• Exercises
1. Translate this sentence from the hex tile post into Spanish: "While I like the tile a lot, it doesn't repeat well."
2. Write the next part of the blog post on new hex tiles and items, picking up after its final sentence.

• Extract
========================================================================
Monday, July 25, 2011

New Hex Tiles and Items

Wrestling with inventory took quite a while, but I think it's better for the effort. This post, I figured I'd detour from code talk to show off some of the other stuff that's been percolating.

New Hex Art
First off, we have new hex art! The last round of hex art was a little too grainy and indecipherable for my taste. So I dusted off the Wacom and tried to spruce them up a bit.

New plains, hills, forest, and suburb hexes.
So far, I'm pretty happy with the direction they're going. The style is reminiscent of 16-bit era pixel art, but with an expanded palette. I pushed colors slightly into cartoonish territory, but I think that helps the user to identify features better at this small resolution. (e.g. look at the forced highlights on the treetops)

Approaching urban ruins along a river.
In this shot, we can see the new urban ruins tile. It sports a skeletal skyscraper, complete with draped blue tarp and cables strung across the air to the neighboring brick high rise. And a few brownstones are sprinkled in for good measure.

While I like the tile a lot, it doesn't repeat well. It may be too busy for the primary city tile. The water is passable, but I may rework it later.

A couple mountains along a river.
I also have a smattering of mountains in certain highland regions of Michigan. I liked them when I was drawing them, but in-situ, they just don't seem to fit the scenery well. I may have to save that art for something else, and replace them with greener mountains.

All this new art presents a new issue, however: draw-order. Both the player and the hex highlight are being drawn on top of the hexes. It ruins the illusion a bit. I'm thinking an easy solution might be to create a foreground graphic for each tile, and just draw it on tiles that need it (e.g. when player or highlight is in a hex). But I'll save that polish for later.
========================================================================
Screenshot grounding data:
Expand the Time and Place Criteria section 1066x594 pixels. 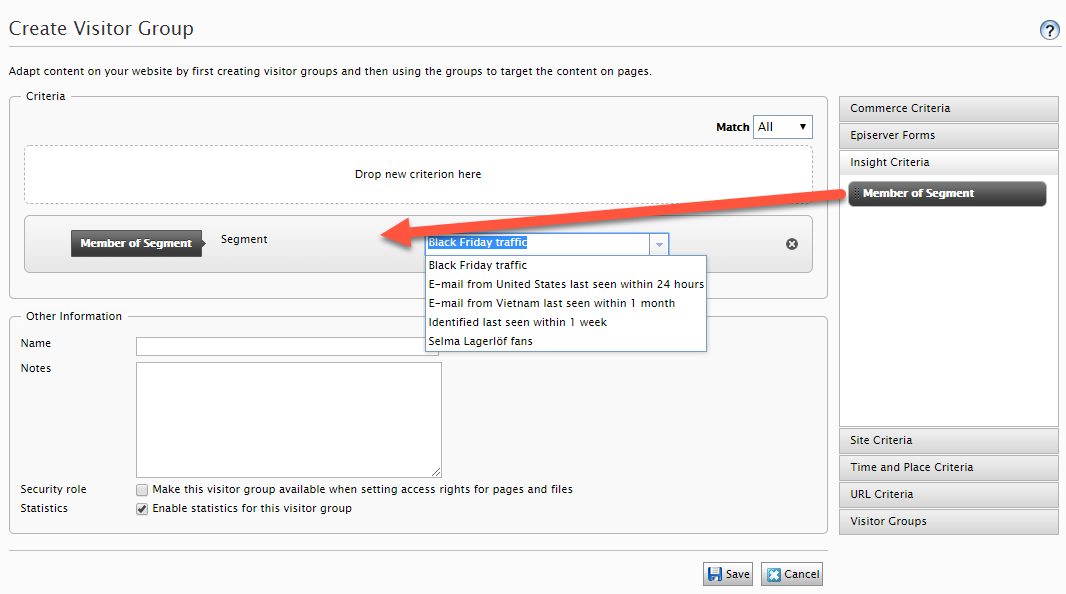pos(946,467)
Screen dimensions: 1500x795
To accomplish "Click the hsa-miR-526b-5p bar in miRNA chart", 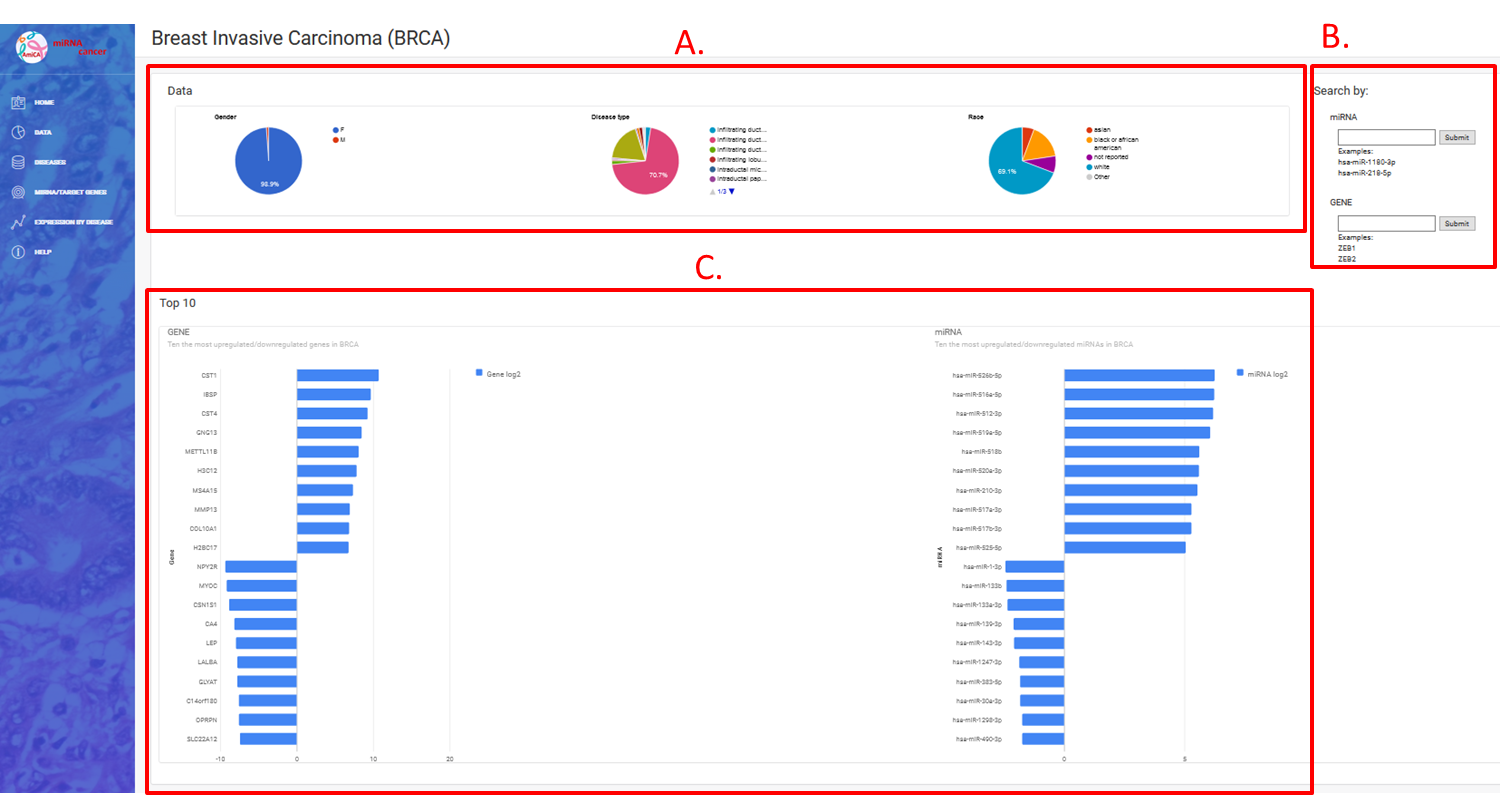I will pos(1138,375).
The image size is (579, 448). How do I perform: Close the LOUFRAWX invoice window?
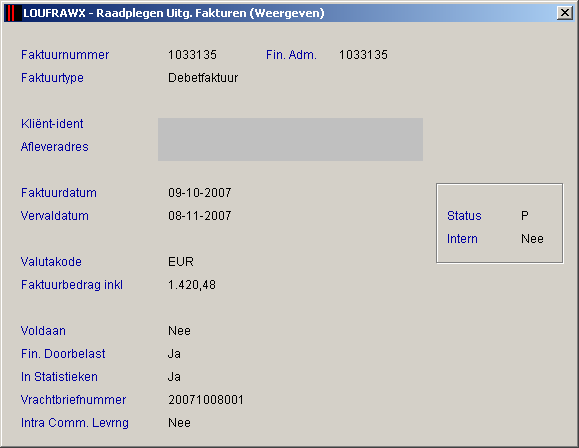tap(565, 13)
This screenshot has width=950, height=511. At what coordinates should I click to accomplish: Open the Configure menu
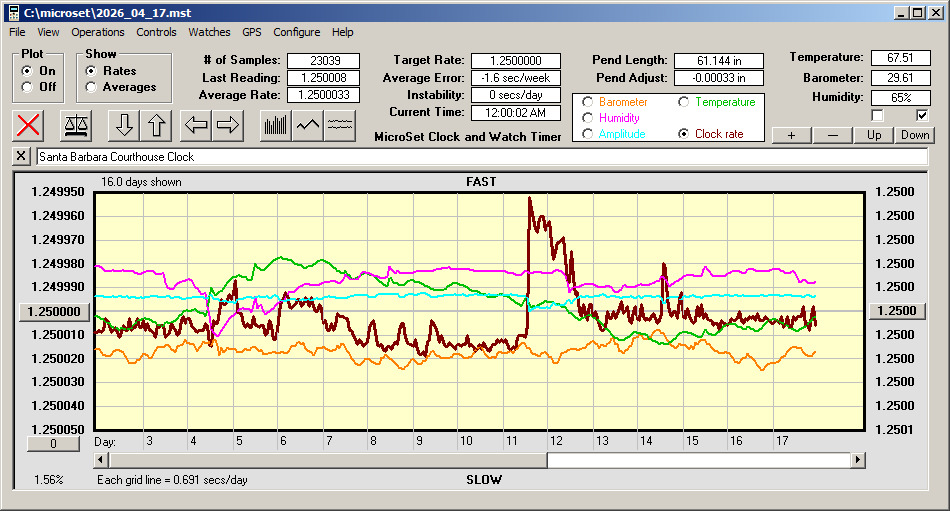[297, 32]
========================================================================
• Answers per task
1. Aunque me gusta mucho la casilla, no se repite bien.

2.
New Inventory Screen and Items
I also have a few shots of new items and the new inventory screen to show. First off, you'll notice I went with the third layout mentioned in my previous post.

New inventory UI with new items.
Thanks to everyone for the input and support. I was a little overwhelmed, and your comments helped guide me to a solid solution. Most importantly, you reminded me that good, agile development means taking baby steps. I was trying to design the perfect system on paper, and forgetting that it'd be further defined by trying it out in-situ.

So what we have here is a paper doll UI with storage spaces. Simply drag and drop any item to an applicable slot, and it gets installed in that slot. Dragging a container to a slot creates a storage box alongside that slot for holding items. Drag any item into a box to store it. Only one item per slot now, but there are a hefty number of slots to play with. (e.g. one per foot, one per forearm, face, head, eyes, etc.)

In the above picture, the player has two plastic bags in his hands. Note: There are four hands in the paper doll. The attached ones are for gloves, the unattached ones (behind the bags) are for holding items. In the left bag, there's a wadded-up, brown t-shirt. He's wearing a hospital gown, a hospital wrist strap, and a talisman (more on the reasons for this starting loadout in a future post).

Dragging a shoe to a foot slot.
When dragging an item around, it gets highlighted blue when over a valid slot, and red otherwise. Valid slots that are empty are highlighted white. I've made equipped items semi-transparent during dragging in case slots are obsured (such as the legs under the gown). Here, I'm dragging a boot to the empty foot slot (boot image gets mirrored when installed, if necessary).

Wearing a t-shirt.
One final feature is the concept of equipped vs. stored items. Earlier, we saw this brown t-shirt crumpled into a plastic bag. Since inventory management was such a big deal in this game, I wanted to make sure items took an appropriate amount of space when stored. And since I had a paper doll, that meant one image for equipped, and one for stored. Containers will collapse when stored too, unless they have items in them.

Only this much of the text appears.